El último deseo del prisionero era ver a su perro por última vez: pero en cuanto el perro entró en la celda, ocurrió algo extraño.
Su último deseo antes de la sentencia final —la que significaría el fin de su vida— fue ver a su pastor alemán. El prisionero aceptó su destino con una resignación silenciosa.
Durante doce años, día tras día, despertó en la fría celda B-17. Lo habían acusado de quitarle la vida a alguien y, aunque juró su inocencia, nadie quiso escucharlo.
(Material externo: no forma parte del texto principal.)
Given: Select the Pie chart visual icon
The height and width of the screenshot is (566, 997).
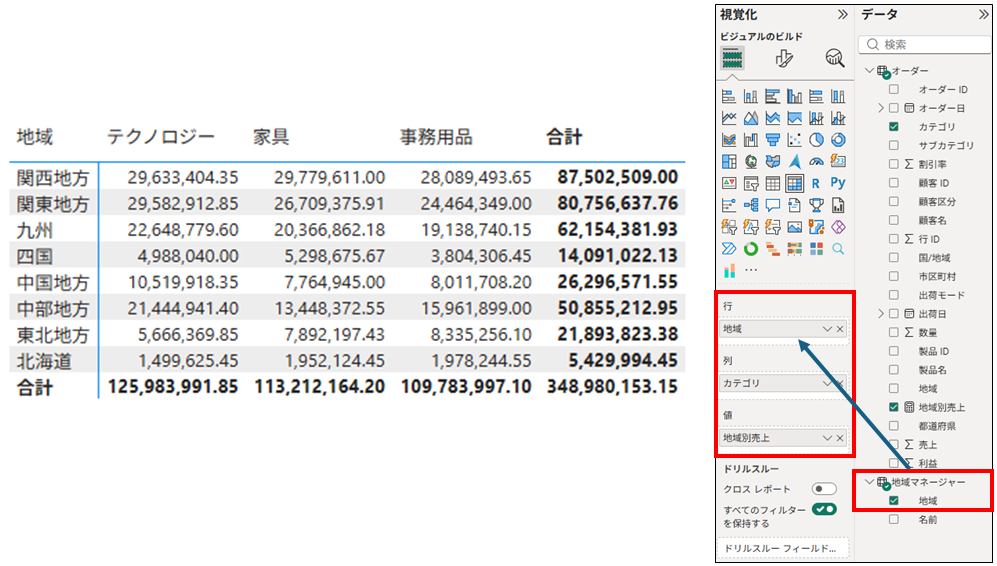Looking at the screenshot, I should coord(816,140).
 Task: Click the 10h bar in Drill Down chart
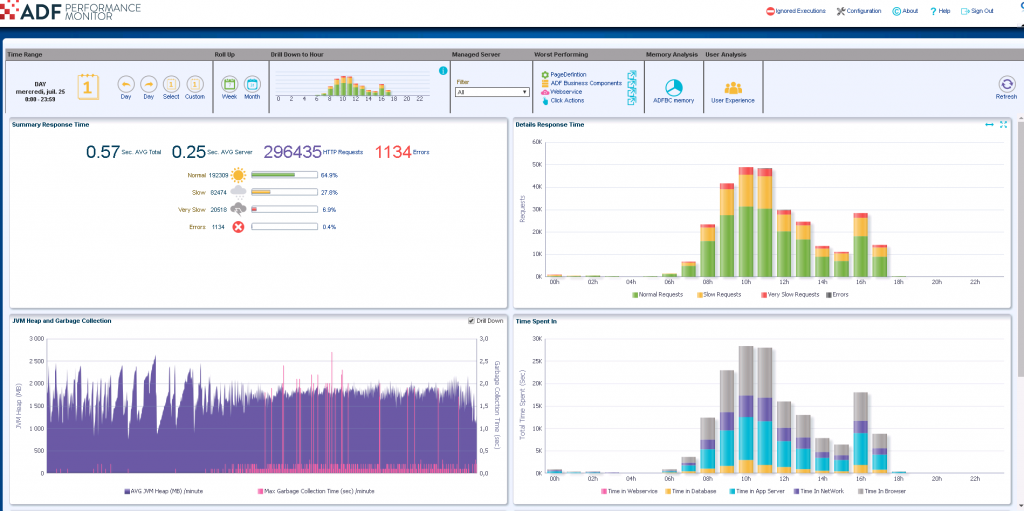(342, 86)
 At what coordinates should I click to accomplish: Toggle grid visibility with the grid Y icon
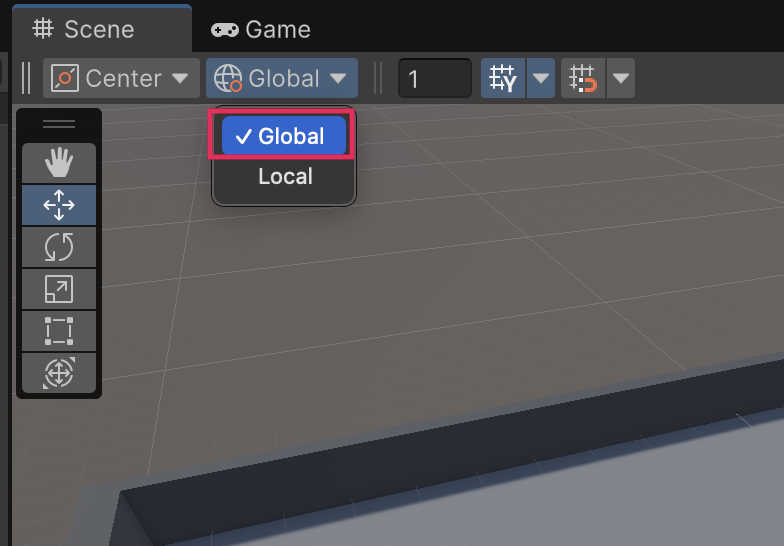click(504, 78)
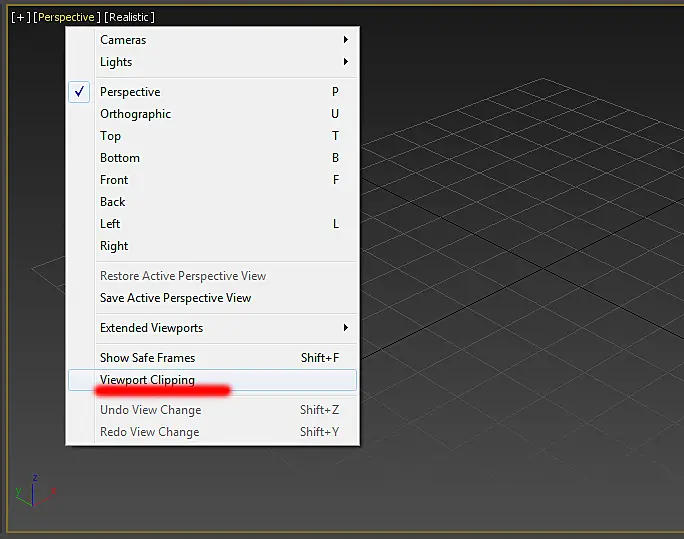Toggle Show Safe Frames
Screen dimensions: 684x539
coord(212,358)
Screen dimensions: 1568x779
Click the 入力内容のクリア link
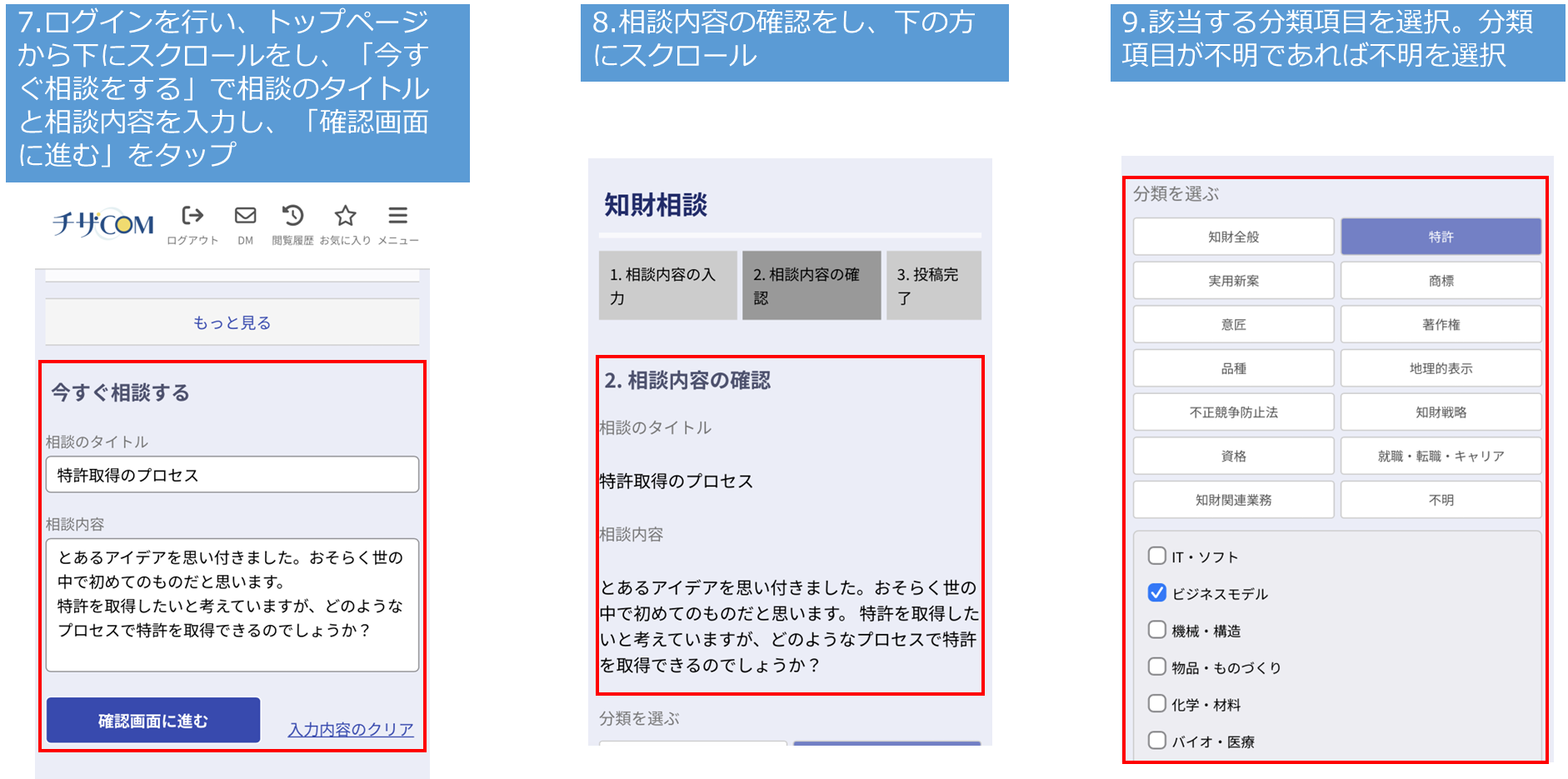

Al principio luchó, presentó apelaciones, contrató abogados… pero con el tiempo dejó de pelear. Simplemente esperó su veredicto.
Lo único que lo preocupó durante todos esos años fue su perro. El hombre no tenía familia. Aquella pastor alemán no era solo una mascota: era su familia, su compañera, la única criatura en la que confiaba. Un recluso la había encontrado siendo apenas una cachorra, temblando en un callejón, y desde ese día fueron inseparables.
Cuando el guardia le trajo un papel para que escribiera su último deseo, el hombre no pidió una comida especial, ni cigarros, ni siquiera un sacerdote, como muchos hacen. Simplemente dijo en voz baja:
—Quiero ver a mi perro. Por última vez.

Al principio, el personal fue escéptico. ¿Era acaso algún tipo de plan oculto? Pero en el día señalado, antes de la ejecución, lo sacaron de la celda. Bajo la mirada vigilante de los guardias, se reencontró con su perro.
Cuando la pastor alemán vio a su dueño, se soltó del oficial que la sujetaba y corrió hacia él. En ese momento, el tiempo pareció detenerse.
Pero lo que ocurrió después sorprendió a todos. Los guardias se quedaron quietos, sin saber qué hacer.
El perro, liberándose de las manos del policía, corrió con todas sus fuerzas hacia su amo, como si quisiera recuperar de golpe los doce años de separación.
Saltó sobre él, lo derribó al suelo, y por primera vez en muchos años el prisionero no sintió ni el frío ni el peso de las cadenas. Solo calor.
Lo abrazó con fuerza, hundiendo el rostro en su espeso pelaje. Las lágrimas que había contenido durante todos esos años finalmente brotaron.
Lloró con fuerza, sin vergüenza, como un niño. Y el perro gimió suavemente, como si también comprendiera que les quedaba poco tiempo.
—Eres mi niña… mi fiel compañera… —susurró, abrazándola aún más fuerte—. ¿Qué harás sin mí?…
Sus manos temblaban. La acariciaba una y otra vez, como si quisiera grabar en su memoria cada detalle. El perro lo miraba con ojos llenos de devoción.
—Perdóname… por dejarte sola —dijo con la voz quebrada, ronca—. No pude probar la verdad… pero al menos tú siempre me necesitaste.
Los guardias permanecieron inmóviles, muchos apartaron la vista. Incluso el más severo de ellos no pudo permanecer indiferente. Frente a ellos no estaba un criminal, sino un hombre que, en los últimos minutos de su vida, sostenía en sus brazos lo único que le quedaba en el mundo.
Levantó la mirada hacia uno de los guardias y, con la voz entrecortada, dijo:
—Cuida bien de ella…
Pidió al guardia que la llevara a casa y prometió que no ofrecería resistencia, que aceptaría su destino.
En ese momento, el silencio se volvió insoportable. El perro ladró otra vez, fuerte, agudo, como si protestara contra lo que estaba a punto de suceder.
Y el prisionero la abrazó una vez más, estrechándola como solo un ser humano puede hacerlo, y se despidió para siempre.